# PROMPT:
From the entries below, please output exactly the lines starting at the one containing "Image resolution: width=1372" and ending at the one containing "Click the green", both included.

*** Opening of GIVEN ENTRIES ***

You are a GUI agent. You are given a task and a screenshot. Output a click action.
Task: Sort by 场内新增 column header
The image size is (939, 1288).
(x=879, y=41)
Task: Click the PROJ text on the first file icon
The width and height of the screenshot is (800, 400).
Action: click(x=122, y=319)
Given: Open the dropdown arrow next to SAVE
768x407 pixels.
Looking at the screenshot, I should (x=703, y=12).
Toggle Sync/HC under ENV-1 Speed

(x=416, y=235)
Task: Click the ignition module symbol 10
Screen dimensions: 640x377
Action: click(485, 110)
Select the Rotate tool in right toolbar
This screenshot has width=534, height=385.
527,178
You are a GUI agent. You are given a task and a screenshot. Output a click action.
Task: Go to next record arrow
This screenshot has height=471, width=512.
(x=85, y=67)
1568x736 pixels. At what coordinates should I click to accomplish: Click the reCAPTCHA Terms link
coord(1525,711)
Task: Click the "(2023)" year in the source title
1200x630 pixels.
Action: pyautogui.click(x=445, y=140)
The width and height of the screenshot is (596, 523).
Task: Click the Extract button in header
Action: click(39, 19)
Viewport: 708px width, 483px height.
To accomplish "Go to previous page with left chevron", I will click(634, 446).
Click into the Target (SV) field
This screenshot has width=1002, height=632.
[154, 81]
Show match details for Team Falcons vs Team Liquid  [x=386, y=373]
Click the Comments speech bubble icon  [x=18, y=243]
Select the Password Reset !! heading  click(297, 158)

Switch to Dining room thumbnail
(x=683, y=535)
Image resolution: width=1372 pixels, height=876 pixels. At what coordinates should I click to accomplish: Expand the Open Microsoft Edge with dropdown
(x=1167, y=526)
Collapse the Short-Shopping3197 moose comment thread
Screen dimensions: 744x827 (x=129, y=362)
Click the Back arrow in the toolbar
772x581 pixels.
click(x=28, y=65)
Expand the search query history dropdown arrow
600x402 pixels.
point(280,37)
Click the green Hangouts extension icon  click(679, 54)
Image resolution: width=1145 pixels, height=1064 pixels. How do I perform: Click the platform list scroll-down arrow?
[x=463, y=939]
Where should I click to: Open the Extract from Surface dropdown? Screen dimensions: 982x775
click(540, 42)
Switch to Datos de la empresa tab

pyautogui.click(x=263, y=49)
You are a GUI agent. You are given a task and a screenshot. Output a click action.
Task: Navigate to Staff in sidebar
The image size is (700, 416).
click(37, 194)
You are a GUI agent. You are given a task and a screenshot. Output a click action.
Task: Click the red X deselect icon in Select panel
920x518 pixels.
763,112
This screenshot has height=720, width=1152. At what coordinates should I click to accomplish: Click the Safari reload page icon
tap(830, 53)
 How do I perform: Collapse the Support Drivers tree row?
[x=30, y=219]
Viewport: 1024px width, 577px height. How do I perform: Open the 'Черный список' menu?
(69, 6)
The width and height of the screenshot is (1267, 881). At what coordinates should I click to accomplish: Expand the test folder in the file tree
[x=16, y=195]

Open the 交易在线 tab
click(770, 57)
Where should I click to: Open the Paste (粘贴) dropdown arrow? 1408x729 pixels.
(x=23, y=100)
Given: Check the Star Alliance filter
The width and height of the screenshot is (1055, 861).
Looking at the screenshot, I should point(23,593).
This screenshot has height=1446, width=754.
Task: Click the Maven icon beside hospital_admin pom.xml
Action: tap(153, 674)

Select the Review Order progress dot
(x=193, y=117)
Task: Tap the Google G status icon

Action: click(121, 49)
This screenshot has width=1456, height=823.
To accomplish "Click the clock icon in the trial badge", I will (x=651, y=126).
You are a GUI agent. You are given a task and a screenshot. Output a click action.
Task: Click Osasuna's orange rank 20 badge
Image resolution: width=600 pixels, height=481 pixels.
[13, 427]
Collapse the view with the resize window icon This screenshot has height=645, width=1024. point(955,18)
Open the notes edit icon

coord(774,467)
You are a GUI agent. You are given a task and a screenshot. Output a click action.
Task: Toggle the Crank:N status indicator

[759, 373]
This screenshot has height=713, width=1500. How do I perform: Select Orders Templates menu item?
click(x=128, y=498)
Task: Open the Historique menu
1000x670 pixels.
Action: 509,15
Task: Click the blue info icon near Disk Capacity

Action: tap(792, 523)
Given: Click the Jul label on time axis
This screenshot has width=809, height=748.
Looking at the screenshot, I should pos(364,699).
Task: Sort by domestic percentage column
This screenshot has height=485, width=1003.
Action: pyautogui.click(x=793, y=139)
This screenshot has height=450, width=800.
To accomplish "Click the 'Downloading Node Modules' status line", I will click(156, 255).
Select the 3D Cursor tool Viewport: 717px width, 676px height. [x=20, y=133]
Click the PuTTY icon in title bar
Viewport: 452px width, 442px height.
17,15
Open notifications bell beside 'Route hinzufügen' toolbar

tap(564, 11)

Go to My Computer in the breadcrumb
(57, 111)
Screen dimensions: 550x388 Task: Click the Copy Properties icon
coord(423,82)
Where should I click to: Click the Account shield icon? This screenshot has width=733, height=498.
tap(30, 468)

*** Close of GIVEN ENTRIES ***

# SOLUTION FOR THIS TASK:
Image resolution: width=1372 pixels, height=876 pixels. At what coordinates should I click to accomplish: Expand the Open Microsoft Edge with dropdown
(x=1167, y=526)
Collapse the Short-Shopping3197 moose comment thread
Screen dimensions: 744x827 (x=129, y=362)
Click the Back arrow in the toolbar
772x581 pixels.
click(x=28, y=65)
Expand the search query history dropdown arrow
600x402 pixels.
point(280,37)
Click the green Hangouts extension icon  click(679, 54)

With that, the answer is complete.